─── SOURCE TEXT ───

Maximizing scrap yield

4 tips can help to ensure a metal former gets the most out of its recycling effort

STAMPING Journal September/October 2011
August 31, 2011
By: Jeff Cox

Do you feel like you are getting the best price for all of the metal that you scrap?

Maximizing scrap yield -

Metal stampers that don’t examine their scrap recycling programs are wasting a valuable revenue-generating opportunity.

Do you feel like you are getting the best price for all of the metal that you scrap?

That’s a pretty broad question, but it may cause many metal stampers to think. In all honesty, they may not know the correct answer.

Scrap is a byproduct of a money-making activity, but rarely is scrap viewed as having much worth. That assumption can be a costly one. As every step is taken to ensure that stamping presses remain up and running and employees are spending time on the next setup or other value-added activities, shouldn’t management apply the same level of scrutiny to scrap-handling practices?

The management of a metal stamping company can begin the investigation process by simply checking metal industry publications. These periodicals provide daily pricing for metals such as aluminum, copper, and steel. That gives you an idea of just what your scrap is worth on the open market; with a few phone calls, you then can calculate how much metal recyclers are charging to transport and process the scrap and, ultimately, how much they will pay per pound for each type of metal scrap.

Of course, price should not be the sole factor in deciding on a metal recycler. Other factors are whether the metal recycler will work with your company to determine the best way to set up the scrap program and what type of services the recycler will provide, allowing you to concentrate on your core business.

Following these four tips can help you to determine if you are maximizing your scrap recycling efforts.

1. Look at What Is Being Thrown in the Trash Bin

Looking at your trash is the ultimate quality check to see if metal scrap is heading for a landfill instead of a metal recycler. Many metal stampers might laugh at the idea that their employees are throwing away money, but they would be surprised to learn that this occurs more often than they think.

For steel, you are talking about $300 to $400 per gross ton for recycling. Nonferrous metals offer a much more substantial recycling reward, enough to make company managers scream in frustration if they knew that the valuable scrap was in the waste stream and not a potential revenue stream.

2. See How Much Double Handling Is Occurring

Every metal stamper knows that each time a shop employee handles a part adds cost to production. The goal in most shops is to have the part produced with as little human intervention as possible.

The same can be said for scrap handling. The fewer times you have to move scrap from one point to another, the more you can concentrate on making metal parts.

Imagine this all-too-familiar scenario. Scrap from a stamping press flows on a conveyor into a 55-gallon drum. When the drum is full, an employee removes it with a hand truck to an area designated for scrap collection. The drum is dumped in a hopper, and when that is full, the hopper is transported outside to a much larger roll-off collector. The material is handled multiple times, increasing equipment downtime and the chance for an accident involving material handling equipment. This, obviously, is not an ideal situation.

───

• [TO-DO LIST]
(a) Answer from the scrap-yield article:
(i) What price range per gross ton does it give for recycling steel?
(ii) In the double-handling scenario, where does scrap from the stamping press go first?
(iii) Which metals do industry periodicals provide daily pricing for?
(b) In the records, take the part that opens with the line containing "has width=718, height=554." and closes with the line containing "(x=110, y=38)". Render it as a Markdown table with the columns Row and Line, one numbered row per line, leaving out blank lines and pictures.
The article and the records below are unrelated material.

─── LISTED RECORDS ───

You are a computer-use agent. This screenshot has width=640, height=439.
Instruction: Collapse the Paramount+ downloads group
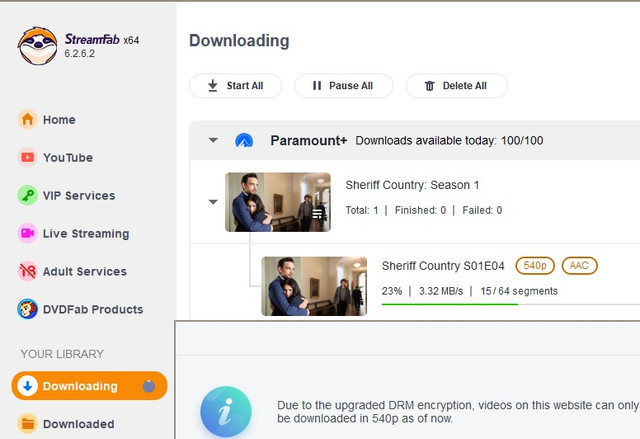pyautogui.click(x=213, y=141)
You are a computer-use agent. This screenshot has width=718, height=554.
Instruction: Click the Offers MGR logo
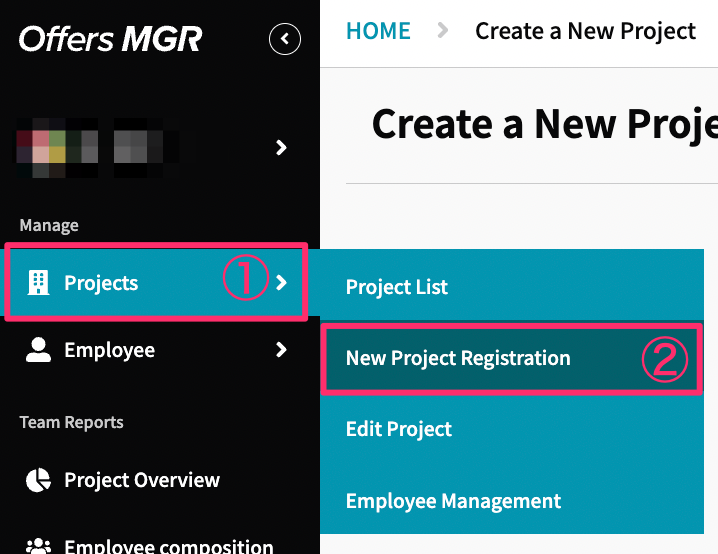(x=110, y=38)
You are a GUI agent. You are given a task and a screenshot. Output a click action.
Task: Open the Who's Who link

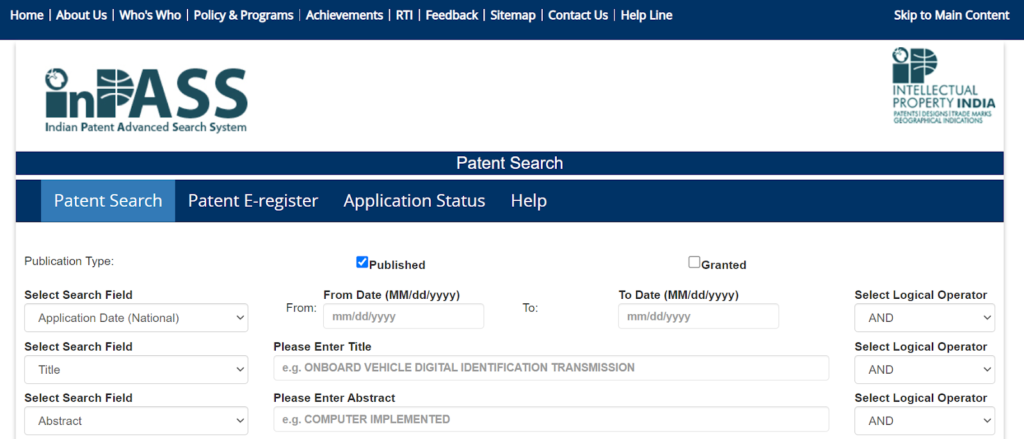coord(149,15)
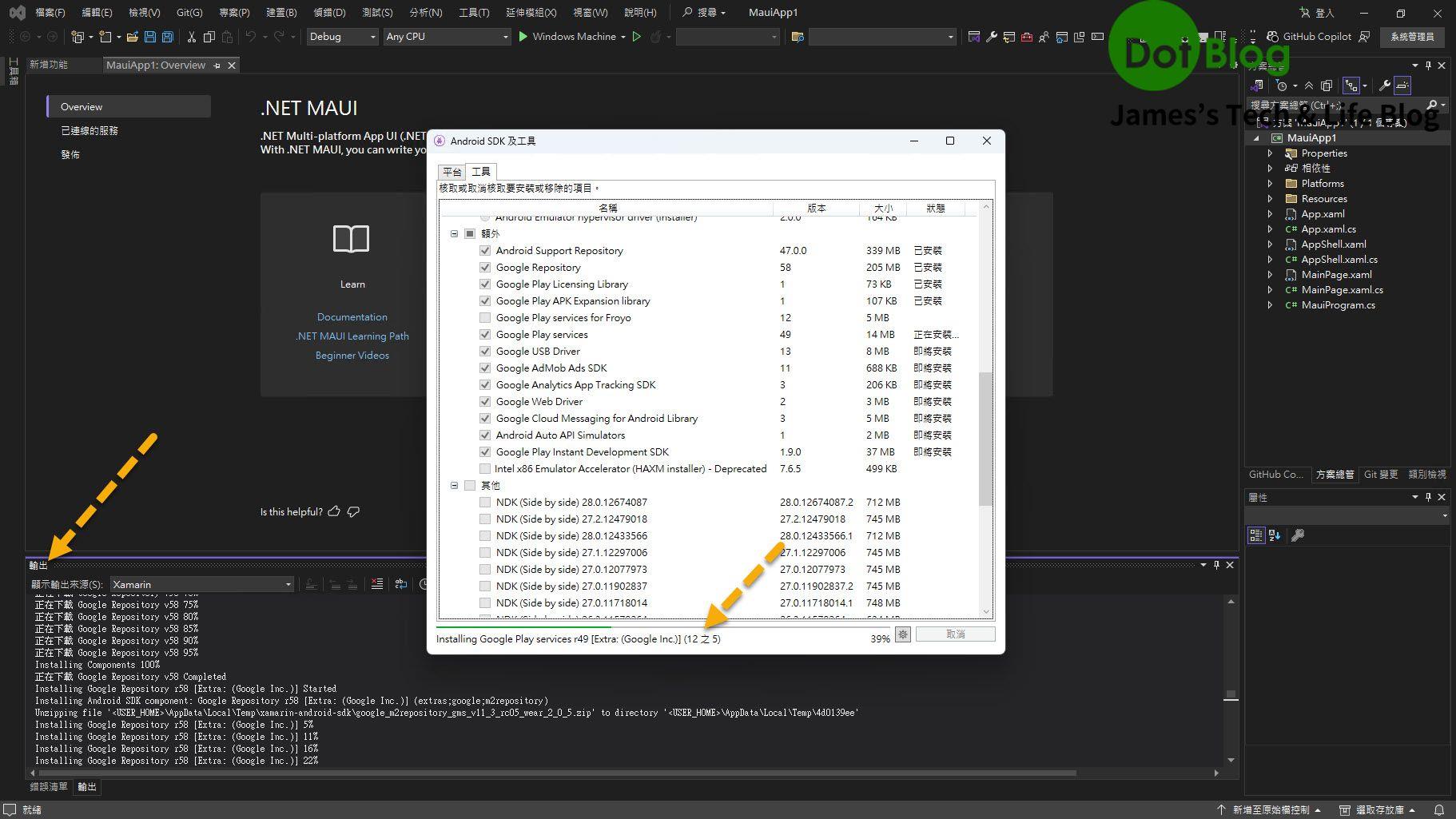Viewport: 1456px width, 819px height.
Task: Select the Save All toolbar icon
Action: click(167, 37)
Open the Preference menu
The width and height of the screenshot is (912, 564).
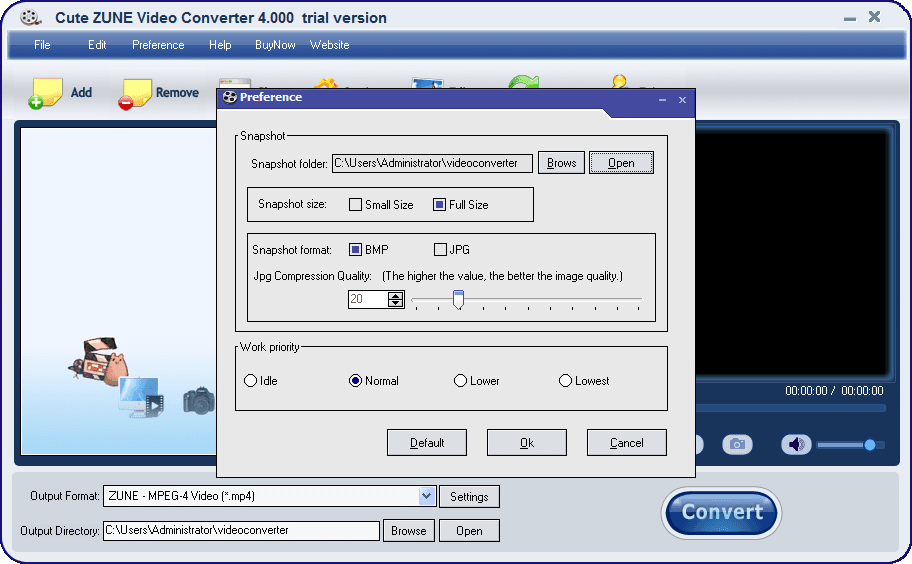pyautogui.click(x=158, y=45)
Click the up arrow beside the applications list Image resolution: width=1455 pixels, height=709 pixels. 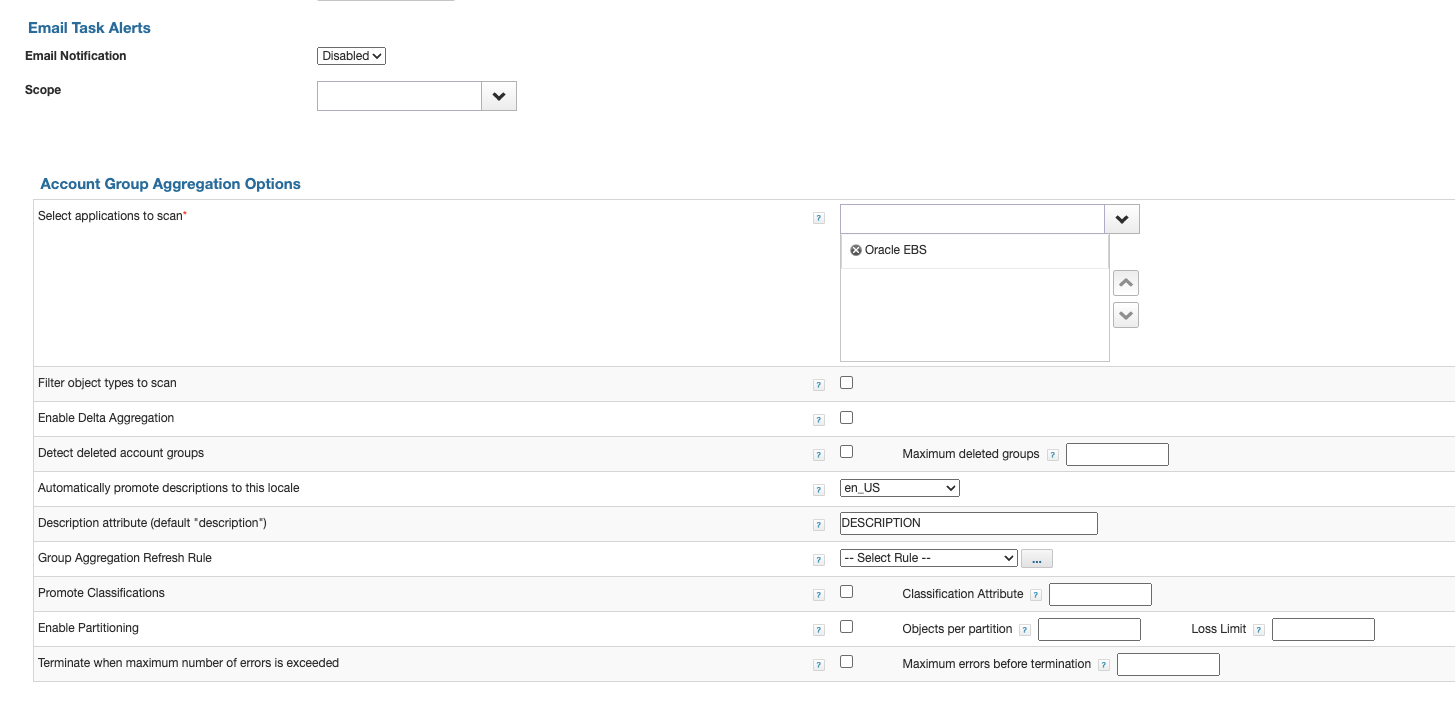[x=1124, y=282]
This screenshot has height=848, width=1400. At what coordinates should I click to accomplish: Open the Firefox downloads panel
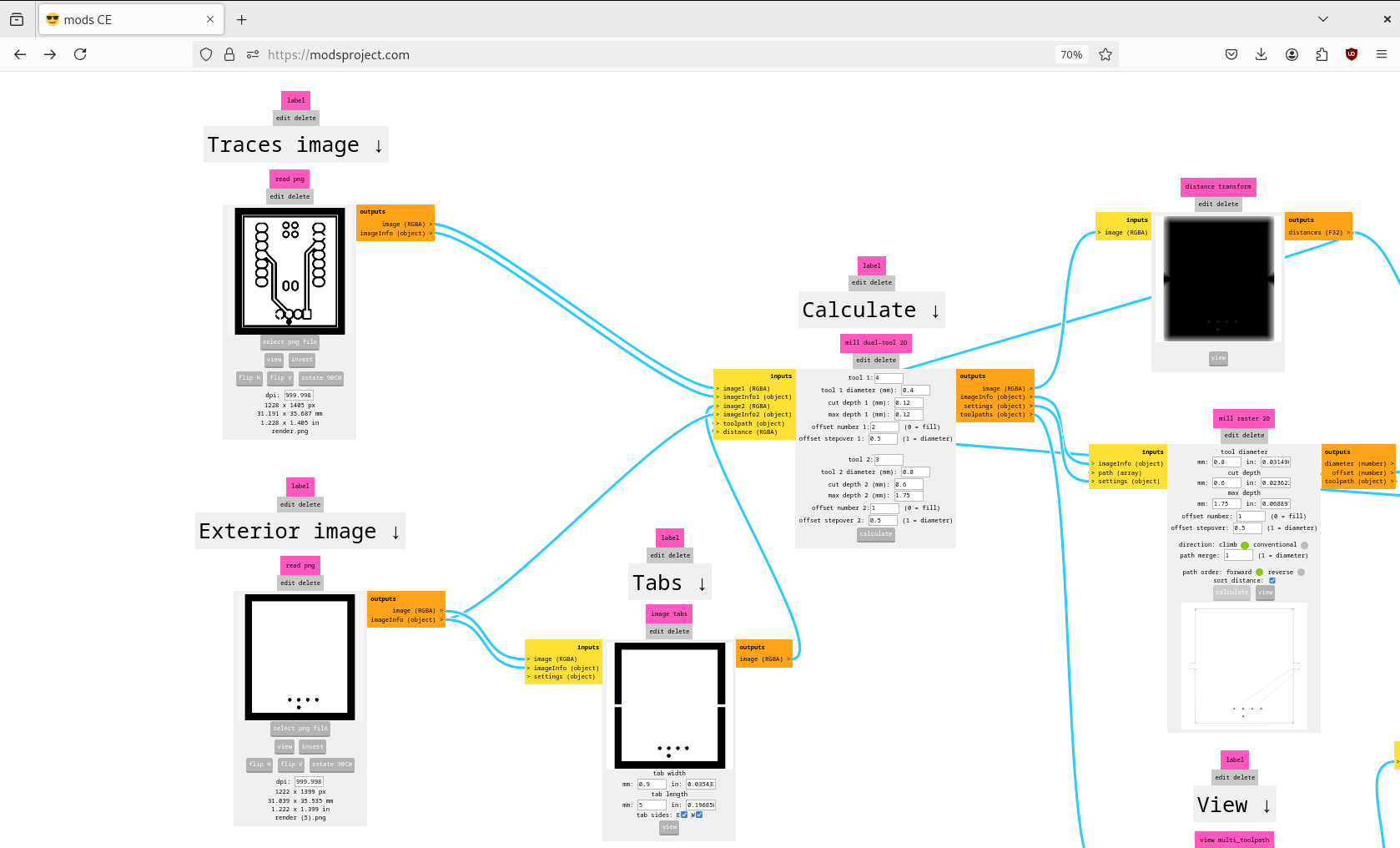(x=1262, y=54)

───

• [PROBLEM SOLUTIONS]
(a)
(i) $300 to $400 per gross ton.
(ii) It flows on a conveyor into a 55-gallon drum.
(iii) Aluminum, copper, and steel.

(b)
| Row | Line |
|---|---|
| 1 | You are a computer-use agent. This screenshot has width=718, height=554. |
| 2 | Instruction: Click the Offers MGR logo |
| 3 | (x=110, y=38) |